Effacer ?

Devant mes yeux passent : effacer, c’est déjà un langage.  Ce n’est pas le mien. Remembering ? Parfois, j’aimerai ne plus parler. De mes doigts, effleurer les touches du piano, frôler les cordes de la contrebasse. Siffler mélodie, celle qui berce au moment de la fin du jour. Juste prendre photos, dessiner ou écrire. Ne sais pas danser. N’ose pas plutôt. Pas encore. Il reste tant de choses à apprendre au midi de notre vie. Aimerai ne plus parler, ne plus parler, ne plus parler… Poser ma main sur ta joue, la laisser glisser… Ne plus parler, parler, parler. Effacer ? N’y arrive pas. N’y arrive jamais. Pourquoi effacer ? Le mouvement est dans le souvenir… le souvenir de ce qui nous a construit, bouleversé ou détruit. Je suis un fils. Je suis un père. Un passant. Je n’oublie plus de sourire. Et mes ancêtres, devenus fumées, puis nuages dans ciel bleu. Je n’oublie plus de sourire. Remembering, en boucle. Les vertus de l’oubli ? Je ne grandis que si je me souviens. De mes pas. De mon souffle. De notre souffle commun. Archéologue du quotidien… retrouve empreintes et traces… Un rien modifie mon pas. Ne veux surtout rien effacer, et surtout pas les traces de ce qui pique. Le martellement du tempo. Ce concert du 9 avril 2011 où j’ai entendu pour la première fois – en live – les notes introductives de Remembering. Le frisson instantané. Un flache qui déforme le temps immobile. Le public recueilli dans un silence immense, ce silence qui est langage absolu, ce silence qui dit : il se passe quelque chose. Sérénité. Un jour, je n’ai plus connu l’ennui de l’enfance. La lumière de la fin de ce jour me retransmet ce souvenir. Prévert parle :  » j’entends encore des rossignols. Ils chantent comme ils chantent.

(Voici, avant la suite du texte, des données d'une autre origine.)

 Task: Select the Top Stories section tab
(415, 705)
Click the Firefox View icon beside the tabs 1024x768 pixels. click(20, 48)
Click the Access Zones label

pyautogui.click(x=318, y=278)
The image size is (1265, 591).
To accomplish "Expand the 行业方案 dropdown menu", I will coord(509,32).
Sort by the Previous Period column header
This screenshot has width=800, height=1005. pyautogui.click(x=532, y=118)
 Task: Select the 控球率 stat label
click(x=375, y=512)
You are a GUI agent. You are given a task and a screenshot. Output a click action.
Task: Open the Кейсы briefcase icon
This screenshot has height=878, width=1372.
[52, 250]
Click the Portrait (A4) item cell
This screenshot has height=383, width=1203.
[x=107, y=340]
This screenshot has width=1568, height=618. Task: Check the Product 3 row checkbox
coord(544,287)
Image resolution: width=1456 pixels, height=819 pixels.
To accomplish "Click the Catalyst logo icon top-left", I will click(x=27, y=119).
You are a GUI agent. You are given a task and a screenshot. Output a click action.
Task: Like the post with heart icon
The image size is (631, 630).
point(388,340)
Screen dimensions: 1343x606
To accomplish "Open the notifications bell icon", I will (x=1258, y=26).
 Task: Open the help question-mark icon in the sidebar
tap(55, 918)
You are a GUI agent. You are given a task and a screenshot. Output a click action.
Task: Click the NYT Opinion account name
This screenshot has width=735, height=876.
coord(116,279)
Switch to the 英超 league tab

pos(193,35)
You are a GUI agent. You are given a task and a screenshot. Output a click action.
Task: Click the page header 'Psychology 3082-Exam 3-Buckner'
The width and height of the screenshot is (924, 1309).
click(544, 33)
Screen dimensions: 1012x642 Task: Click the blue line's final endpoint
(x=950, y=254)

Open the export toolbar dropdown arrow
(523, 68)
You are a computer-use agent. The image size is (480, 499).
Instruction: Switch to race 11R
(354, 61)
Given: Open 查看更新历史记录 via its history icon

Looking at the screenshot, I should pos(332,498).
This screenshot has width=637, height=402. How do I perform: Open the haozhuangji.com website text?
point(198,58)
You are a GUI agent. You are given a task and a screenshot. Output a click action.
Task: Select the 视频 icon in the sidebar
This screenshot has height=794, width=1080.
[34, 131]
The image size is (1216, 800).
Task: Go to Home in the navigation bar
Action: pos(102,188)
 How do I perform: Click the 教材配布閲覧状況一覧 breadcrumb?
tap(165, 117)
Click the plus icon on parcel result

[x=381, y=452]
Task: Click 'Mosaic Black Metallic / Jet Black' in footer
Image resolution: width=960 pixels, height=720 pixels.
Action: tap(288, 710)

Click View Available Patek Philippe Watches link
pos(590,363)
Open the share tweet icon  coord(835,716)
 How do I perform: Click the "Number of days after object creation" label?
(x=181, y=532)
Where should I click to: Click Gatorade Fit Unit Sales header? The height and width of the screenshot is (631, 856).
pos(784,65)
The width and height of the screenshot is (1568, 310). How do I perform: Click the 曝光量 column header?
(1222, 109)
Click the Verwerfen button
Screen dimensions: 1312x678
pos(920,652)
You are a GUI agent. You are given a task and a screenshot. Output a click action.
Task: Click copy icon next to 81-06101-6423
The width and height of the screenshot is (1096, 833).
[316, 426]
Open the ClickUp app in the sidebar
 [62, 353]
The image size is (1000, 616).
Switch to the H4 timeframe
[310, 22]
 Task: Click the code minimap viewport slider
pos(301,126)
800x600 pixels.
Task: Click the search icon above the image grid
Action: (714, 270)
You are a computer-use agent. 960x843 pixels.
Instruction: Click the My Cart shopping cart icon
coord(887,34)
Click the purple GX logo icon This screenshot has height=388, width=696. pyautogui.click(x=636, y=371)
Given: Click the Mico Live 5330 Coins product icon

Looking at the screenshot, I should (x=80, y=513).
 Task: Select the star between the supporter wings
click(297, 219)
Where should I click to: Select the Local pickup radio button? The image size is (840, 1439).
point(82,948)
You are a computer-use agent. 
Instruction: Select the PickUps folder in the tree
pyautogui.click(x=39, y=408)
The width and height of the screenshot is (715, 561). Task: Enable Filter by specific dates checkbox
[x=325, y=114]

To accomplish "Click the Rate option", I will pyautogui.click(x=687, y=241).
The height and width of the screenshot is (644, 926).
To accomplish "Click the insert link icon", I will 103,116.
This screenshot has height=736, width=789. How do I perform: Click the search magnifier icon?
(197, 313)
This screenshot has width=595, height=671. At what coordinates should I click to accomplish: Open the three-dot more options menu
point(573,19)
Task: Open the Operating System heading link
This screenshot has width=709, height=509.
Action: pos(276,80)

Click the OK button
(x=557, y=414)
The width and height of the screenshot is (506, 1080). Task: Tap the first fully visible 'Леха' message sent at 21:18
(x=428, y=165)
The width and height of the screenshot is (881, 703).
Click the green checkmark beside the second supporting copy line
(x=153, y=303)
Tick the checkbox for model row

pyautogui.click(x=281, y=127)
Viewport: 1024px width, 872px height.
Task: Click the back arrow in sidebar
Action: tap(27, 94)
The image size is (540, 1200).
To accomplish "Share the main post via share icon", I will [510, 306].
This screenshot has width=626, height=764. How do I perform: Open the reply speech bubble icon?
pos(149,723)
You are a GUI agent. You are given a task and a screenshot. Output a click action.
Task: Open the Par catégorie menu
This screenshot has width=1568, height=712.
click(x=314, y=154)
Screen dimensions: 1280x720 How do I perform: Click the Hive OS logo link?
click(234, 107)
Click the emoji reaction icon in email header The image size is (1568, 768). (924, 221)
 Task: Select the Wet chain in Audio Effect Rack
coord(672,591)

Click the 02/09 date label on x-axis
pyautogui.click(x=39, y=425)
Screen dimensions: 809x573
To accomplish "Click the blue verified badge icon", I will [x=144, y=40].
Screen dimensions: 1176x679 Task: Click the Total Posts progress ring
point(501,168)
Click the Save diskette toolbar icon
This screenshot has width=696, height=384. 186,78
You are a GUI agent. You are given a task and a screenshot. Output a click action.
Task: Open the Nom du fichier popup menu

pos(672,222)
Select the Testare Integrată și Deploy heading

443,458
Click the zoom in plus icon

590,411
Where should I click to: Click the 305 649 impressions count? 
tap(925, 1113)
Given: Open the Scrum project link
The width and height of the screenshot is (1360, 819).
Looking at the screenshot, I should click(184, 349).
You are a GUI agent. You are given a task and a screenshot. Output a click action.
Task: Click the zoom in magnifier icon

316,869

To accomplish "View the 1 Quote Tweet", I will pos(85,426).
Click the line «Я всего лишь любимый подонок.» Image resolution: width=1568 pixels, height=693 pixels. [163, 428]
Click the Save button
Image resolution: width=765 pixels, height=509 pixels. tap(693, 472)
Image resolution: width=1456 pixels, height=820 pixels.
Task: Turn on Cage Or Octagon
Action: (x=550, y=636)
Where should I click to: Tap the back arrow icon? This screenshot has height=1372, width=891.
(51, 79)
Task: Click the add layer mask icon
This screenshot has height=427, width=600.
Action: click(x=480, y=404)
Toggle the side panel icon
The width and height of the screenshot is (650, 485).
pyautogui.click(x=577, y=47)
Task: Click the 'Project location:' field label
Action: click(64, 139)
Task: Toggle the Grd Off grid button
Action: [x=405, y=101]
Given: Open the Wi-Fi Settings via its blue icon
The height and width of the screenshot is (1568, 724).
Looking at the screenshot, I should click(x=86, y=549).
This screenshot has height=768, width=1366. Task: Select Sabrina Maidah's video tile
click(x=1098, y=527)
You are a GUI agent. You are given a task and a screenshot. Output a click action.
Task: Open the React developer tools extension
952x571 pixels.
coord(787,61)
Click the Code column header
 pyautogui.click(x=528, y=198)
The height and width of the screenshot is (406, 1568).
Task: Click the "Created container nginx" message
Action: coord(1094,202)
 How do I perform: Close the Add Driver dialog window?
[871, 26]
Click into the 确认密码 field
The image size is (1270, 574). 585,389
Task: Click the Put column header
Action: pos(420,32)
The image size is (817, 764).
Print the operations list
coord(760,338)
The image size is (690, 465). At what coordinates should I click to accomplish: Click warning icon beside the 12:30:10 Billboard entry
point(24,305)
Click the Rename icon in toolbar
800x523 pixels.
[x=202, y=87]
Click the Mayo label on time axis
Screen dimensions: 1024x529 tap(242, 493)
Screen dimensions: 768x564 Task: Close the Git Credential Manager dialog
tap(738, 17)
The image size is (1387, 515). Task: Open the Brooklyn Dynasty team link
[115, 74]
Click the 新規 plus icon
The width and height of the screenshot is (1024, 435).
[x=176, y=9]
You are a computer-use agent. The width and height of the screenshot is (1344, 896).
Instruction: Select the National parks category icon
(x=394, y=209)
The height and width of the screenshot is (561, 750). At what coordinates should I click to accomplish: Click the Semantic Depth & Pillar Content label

Ce ne sont peut-être pas des petits rossignols mozartiens, mais c’est le chant des rossignols comme le chant des enfants. Le reste, c’est langage de rossignols démontré par les savants à clé. Le langage, c’est facile : langagez-vous dans la narine et vous parlerez du nez ! » Parler comme on écrit, écrire comme on parle. Il n’y a pas de clé. Écrire ne permet pas de changer le passé. Seul ce flot de souvenirs, tsunamise ma marche, donne la direction. Souvenirs, racines ancrées qui me sédentarisent… plutôt que nomade… suis palimpseste… Je meurs si j’oublie… Je meurs si je t’oublie…

Silence.

.

La première phrase est d’Armand Gatti, captée sur une photographie du jour, sur le mur coloré de Christophe Grossi.
Et les mots de Prévert sont ceux qui sont retranscrits dans cet Hebdromadaires, longue interview avec André Pozner (Ed. Guy Authier, 1972) : livre de chevet.